The nation’s business districts have been particularly hard-hit. Vacancy rates in the Sydney CBD jumped up from 5.7% in March to 13.8% in April, an increase of more than double. The Brisbane CBD registered a similar increase, with vacancies rising from 5.7% to 11.3% over the same period.

In Melbourne, the percentage of empty properties in the CBD went up from 2.6% to 7.6%. But it was the Southbank area which was impacted the most, with rental vacancies in the cultural hotspot reaching 13%.

“The blow out in rental vacancy rates for the major CBDs suggests a mass exodus of tenants occurred over the course of March and April,” said SQM Research managing director Louis Christopher. 

“This might be attributed to the significant loss in employment in our CBDs plus the drop off in international students.”

With unemployment set to spike over the June quarter, many Australians have been forced to rethink their living arrangements. In NSW alone, tenants of 26,500 residential rental properties requested a bond refund in the last month. 

The growing number of rental vacancies has also put downward pressure on rents. According to SQM data, asking rents for houses in capital cities has dropped 1.3% over the month, and 3.1% over the year.  

“If it is sustained throughout the course of the year, then we can expect far deeper falls in rents which will be good news for tenants but a disaster for landlords,” Christopher said.

“There will also be economic consequences with further sharp falls in building approvals likely; thereby risking a major depression in our residential construction sector as well as the rather obvious risks for housing prices.”

What about property prices?

All told, the outlook for property owners at the moment is quite dismal, with economists from all four major banks warning that sharp drops in home prices are on the horizon. 

CommBank was the latest to sound alarm bells. In a presentation to investors this week, it charted two possible outcomes of the current downturn. 

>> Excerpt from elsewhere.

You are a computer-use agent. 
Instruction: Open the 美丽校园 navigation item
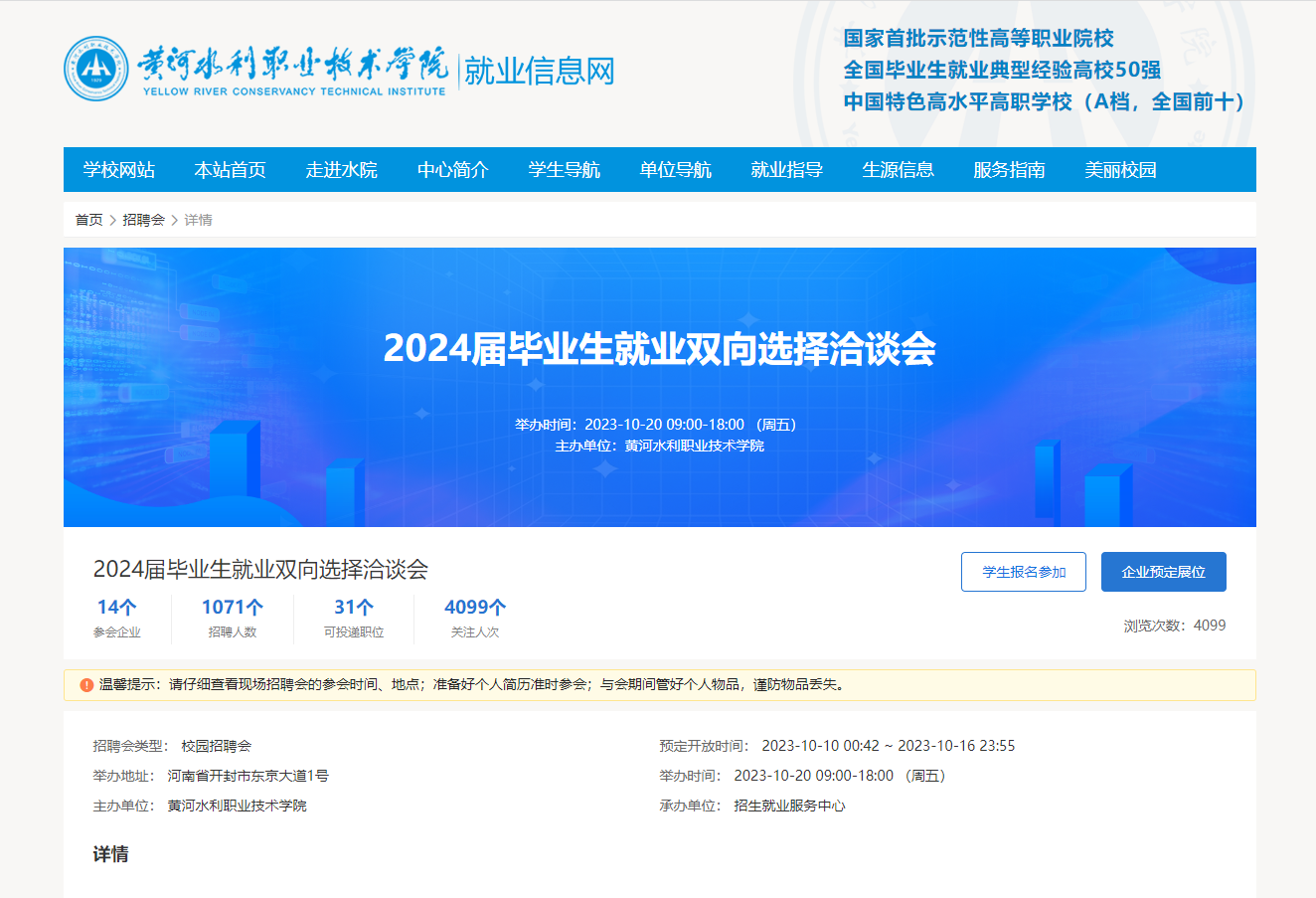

Its baseline forecast - in which the economy suffers a 6% drop in GDP in 2020, before bouncing up by 6% next year and a further 3% in 2022 - assumes an 11% decrease in property prices over three years.

But the bank also considered the possibility of a more ‘prolonged downturn.’ In this scenario, the economy shrinks by 7.1 % this year and another 0.8% in 2021, before recovering only 2.3% in 2022. If realised, models showed property prices plummeting by 32% over three years.

Opportunities arise for first home buyers

Of course, the flipside to all this is that it’s given a confidence boost to many Australians hoping to take their first steps up the property ladder. 

According to Mozo's property expert Steve Jovcevski, now is a prime time to get into real estate – assuming you’re on sound financial footing and your job is insulated against the current crisis.

"Prices may come down more and with less competition at open inspections, first home buyers might have a chance to buy into a suburb that a few months ago they may have thought was out of reach," he said.

Another happy outcome of lockdown is that it’s forced many to rein in their spending, something which could help first homebuyers get into lenders’ good books down the track.

“As lenders look at recent spending patterns to determine the size of the mortgage you might secure, lower spending levels mean you should be able to borrow more,” said Jovcevski.

So if current circumstances haven’t deterred you, browse our guide to making your property move during lockdown for more tips. And if you’d like to compare home loans, visit our home loan comparison page for an overview.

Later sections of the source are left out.